He knew in an unformulated way that Joyce was rich, but after seeing her in gingham, cooking in the kitchen of St. Swithin’s almshouse, he did not grasp her position; and he was uncomfortable when, feeling dusty from the laboratory, he came to her great house and found her the soft-voiced mistress of many servants. Hers was a palace, and palaces, whether they are such very little ones as Joyce’s, with its eighteen rooms, or Buckingham or vast Fontainebleau, are all alike; they are choked with the superfluities of pride, they are so complete that one does not remember small endearing charms, they are indistinguishable in their common feeling of polite and uneasy grandeur, they are therefore altogether tedious.

But amid the pretentious splendor which Roger Lanyon had accumulated, Joyce was not tedious. It is to be suspected that she enjoyed showing Martin what she really was, by producing footmen and too many kinds of sandwiches, and by boasting, “Oh, I never do know what they’re going to give me for tea.”

But she had welcomed him, crying, “You look so much better. I’m frightfully glad. Are you still my brother? I was a good cook at the almshouse, wasn’t I!”

Had he been suave then and witty, she would not have been greatly interested. She knew too many men who were witty and well-bred, ivory smooth and competent to help her spend the four or five million dollars with which she was burdened. But Martin was at once a scholar who made osmotic pressure determinations almost interesting, a taut swift man whom she could fancy running or making love, and a lonely youngster who naïvely believed that here in her soft security she was still the girl who had sat with him by the lagoon, still the courageous woman who had come to him in a drunken room at Blackwater.

Joyce Lanyon knew how to make men talk. Thanks more to her than to his own articulateness, he made living the Institute, the members, their feuds, and the drama of coursing on the trail of a discovery.

Her easy life here had seemed tasteless after the risks of St. Hubert, and in his contempt for ease and rewards she found exhilaration.

He came now and then to tea, to dinner; he learned the ways of her house, her servants, the more nearly intelligent of her friends. He liked—and possibly he was liked by—some of them.

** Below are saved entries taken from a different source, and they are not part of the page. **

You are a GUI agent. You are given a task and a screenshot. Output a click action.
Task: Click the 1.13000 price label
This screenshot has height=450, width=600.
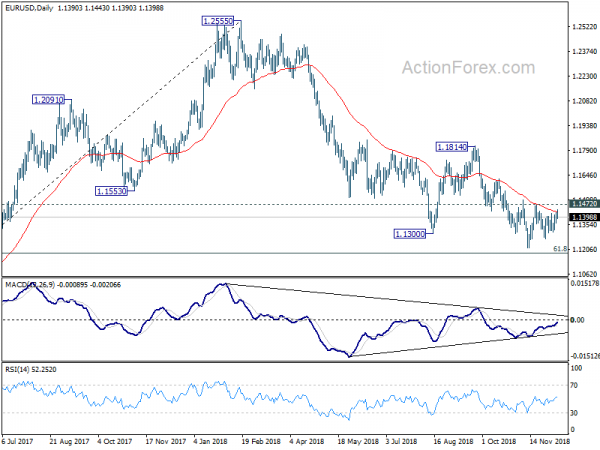(x=409, y=233)
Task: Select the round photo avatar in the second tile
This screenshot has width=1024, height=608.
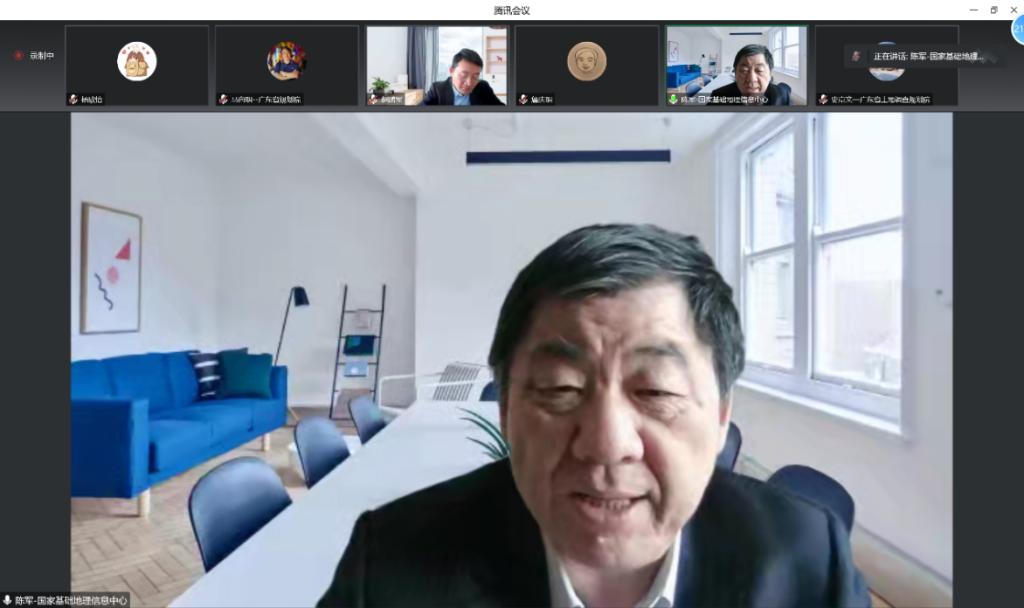Action: pos(287,61)
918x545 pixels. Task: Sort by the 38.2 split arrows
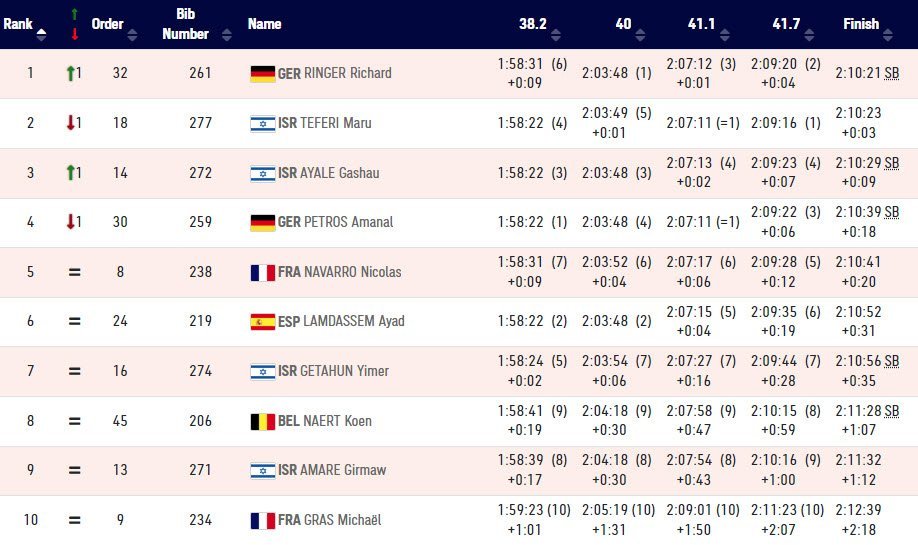coord(556,35)
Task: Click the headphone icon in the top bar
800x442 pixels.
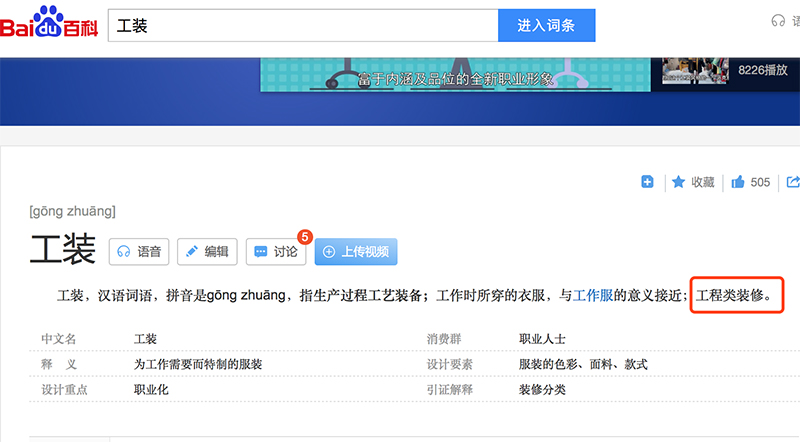Action: (x=778, y=21)
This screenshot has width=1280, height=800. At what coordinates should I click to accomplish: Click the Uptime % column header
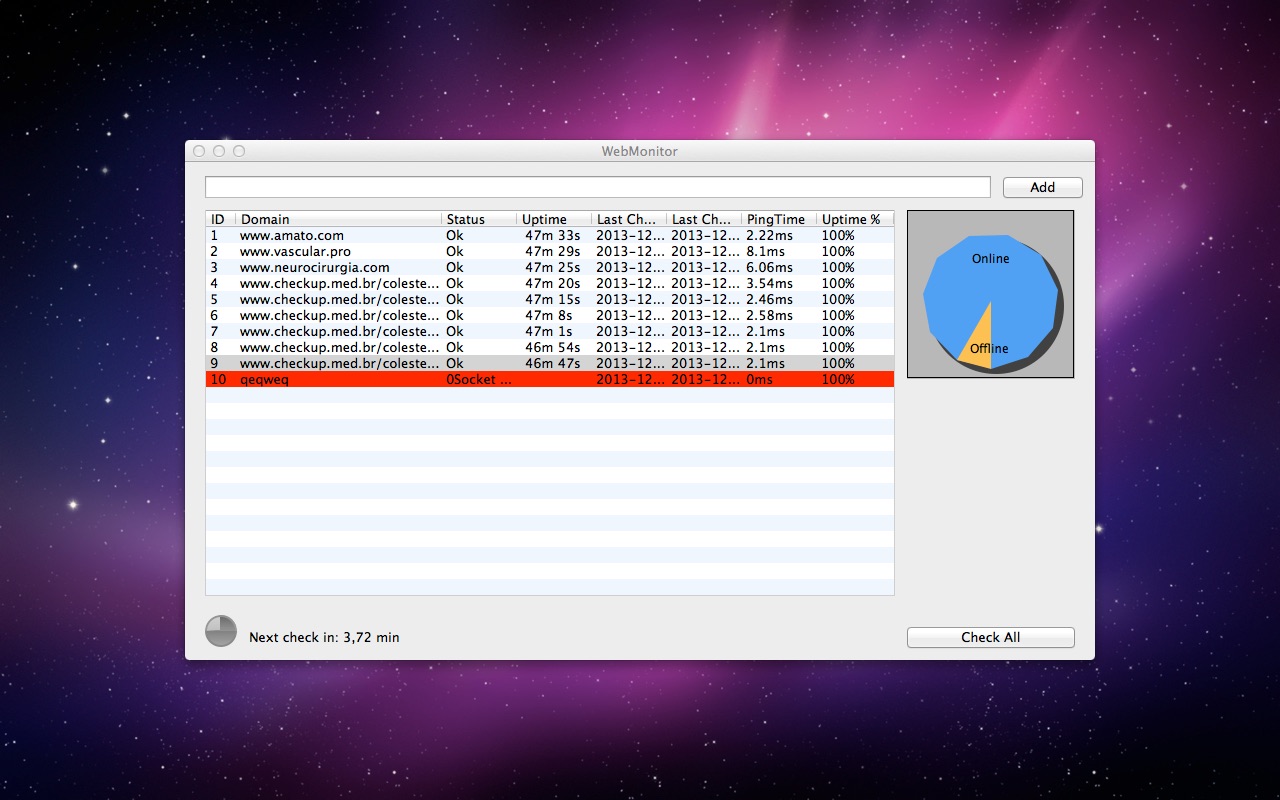[853, 219]
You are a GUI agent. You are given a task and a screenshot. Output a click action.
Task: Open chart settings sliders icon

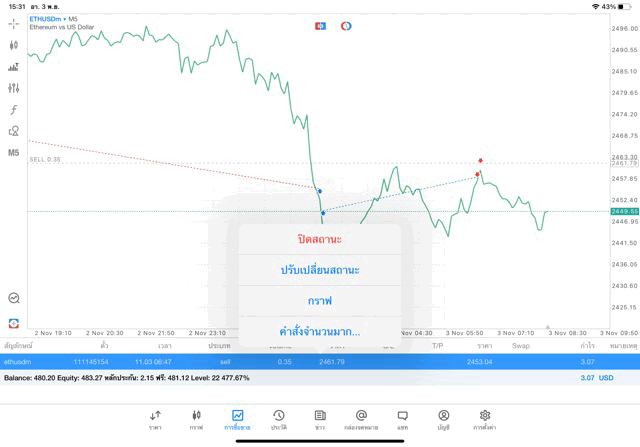[x=13, y=88]
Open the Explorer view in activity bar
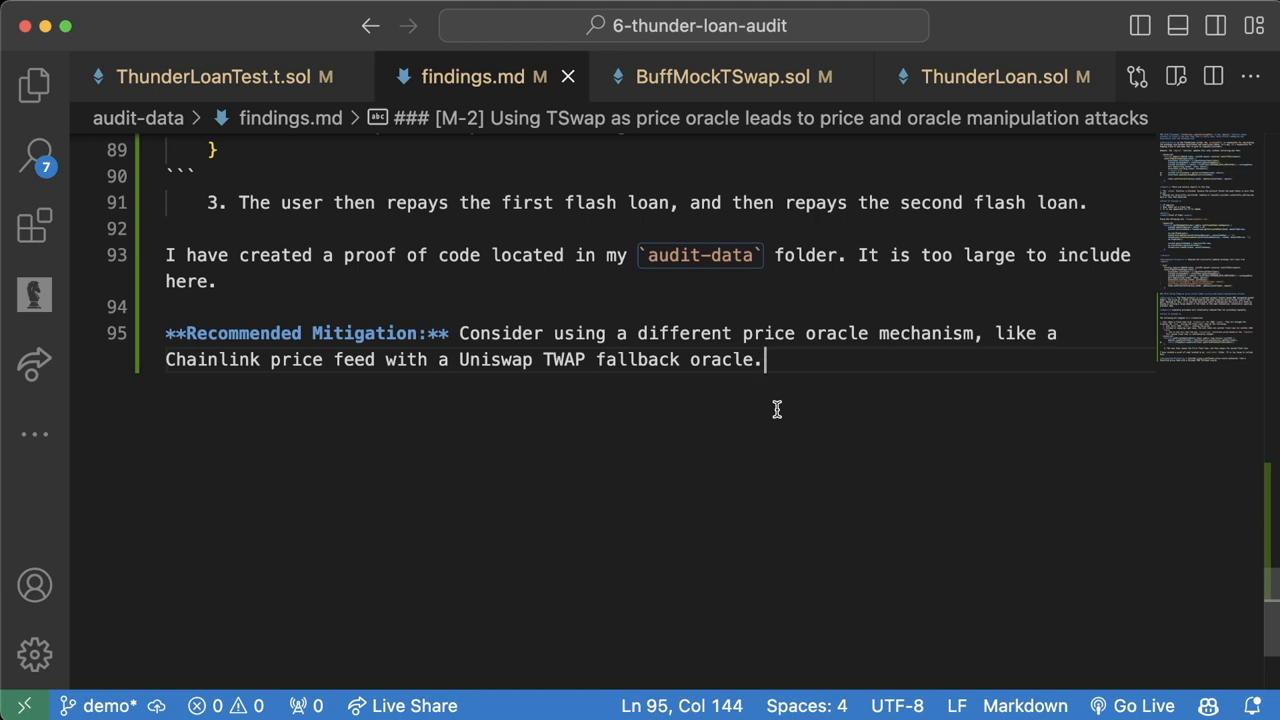The height and width of the screenshot is (720, 1280). point(34,85)
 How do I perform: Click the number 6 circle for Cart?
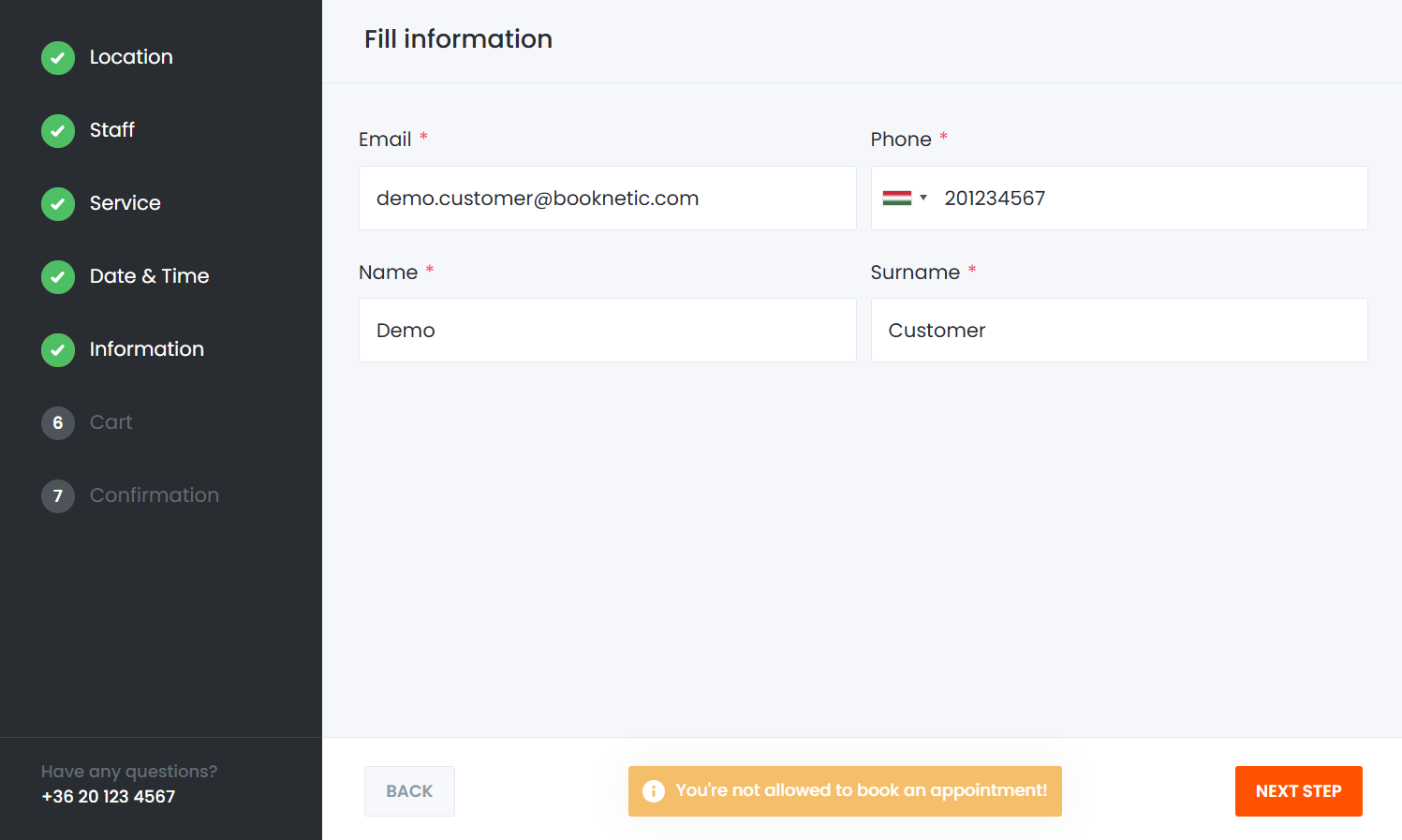click(58, 423)
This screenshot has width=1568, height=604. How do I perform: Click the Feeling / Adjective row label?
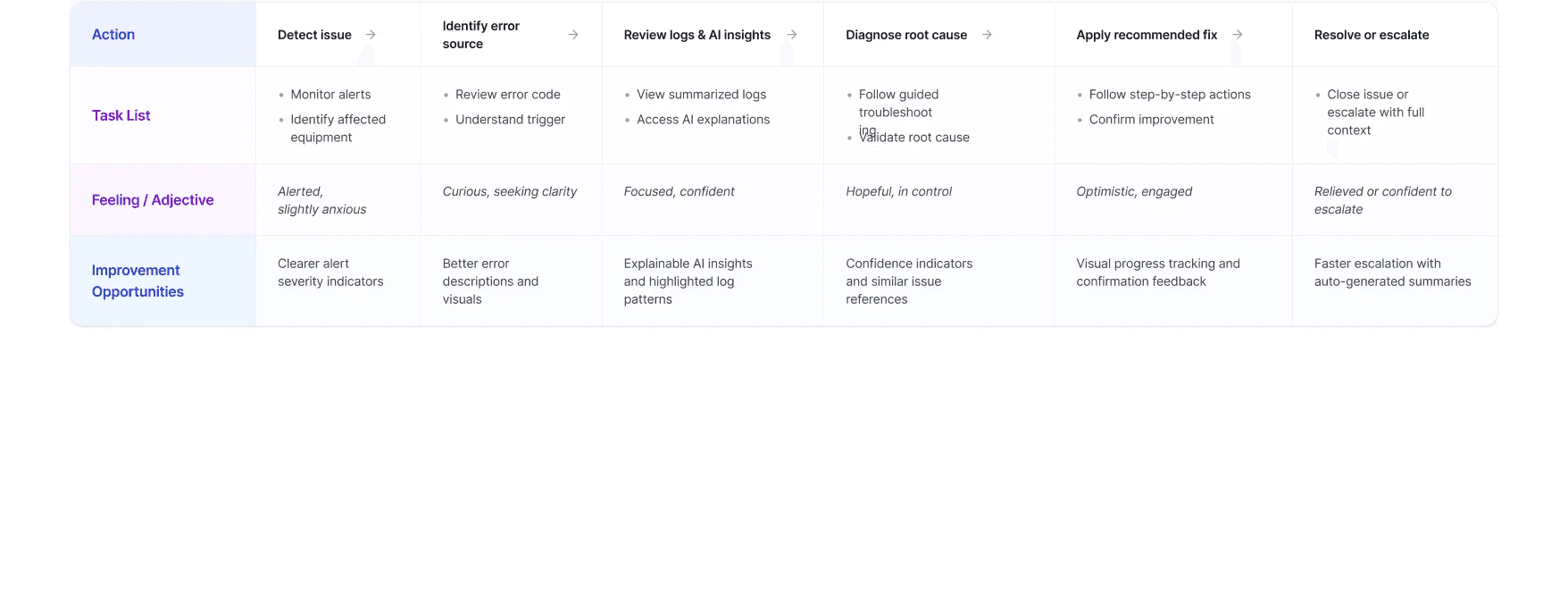(x=153, y=200)
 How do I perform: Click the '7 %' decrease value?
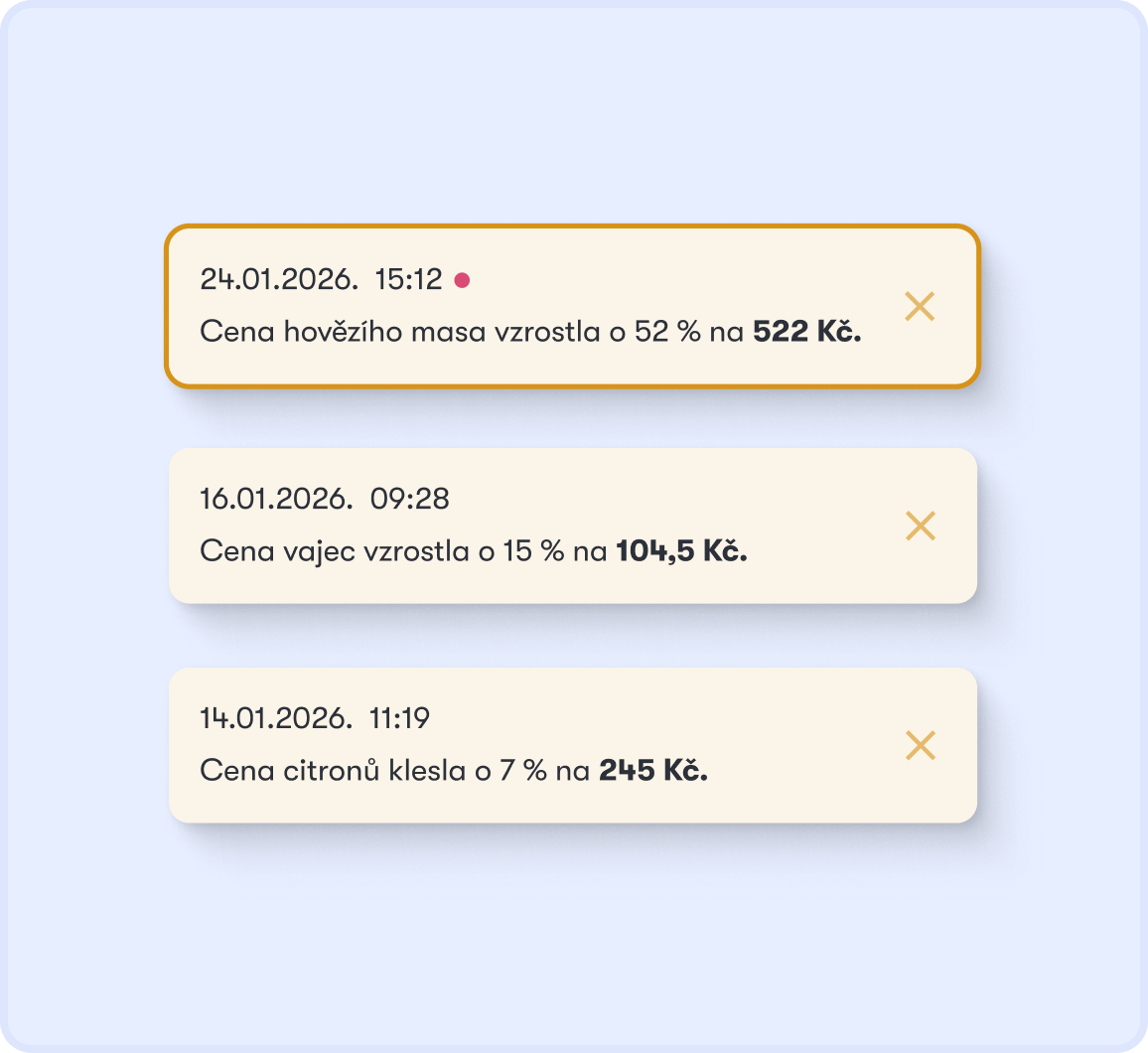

With one friend of hers Martin had a state of undeclared war. This was Latham Ireland, an achingly well-dressed man of fifty, a competent lawyer who was fond of standing in front of fireplaces and being quietly clever. He fascinated Joyce by telling her that she was subtle, then telling her what she was being subtle about.

Martin hated him.

In midsummer Martin was invited for a week-end at Joyce’s vast blossom-hid country house at Greenwich. She was half apologetic for its luxury; he was altogether unhappy.

The strain of considering clothes, of galloping out to buy white trousers when he wanted to watch the test-tubes in the constant-temperature bath, of trying to look easy in the limousine which met him at the station, and of deciding which servants to tip and how much and when, was dismaying to a simple man. He felt rustic when, after he had blurted, “Just a minute till I go up and unpack my suit-case,” she said gently, “Oh, that will have been done for you.”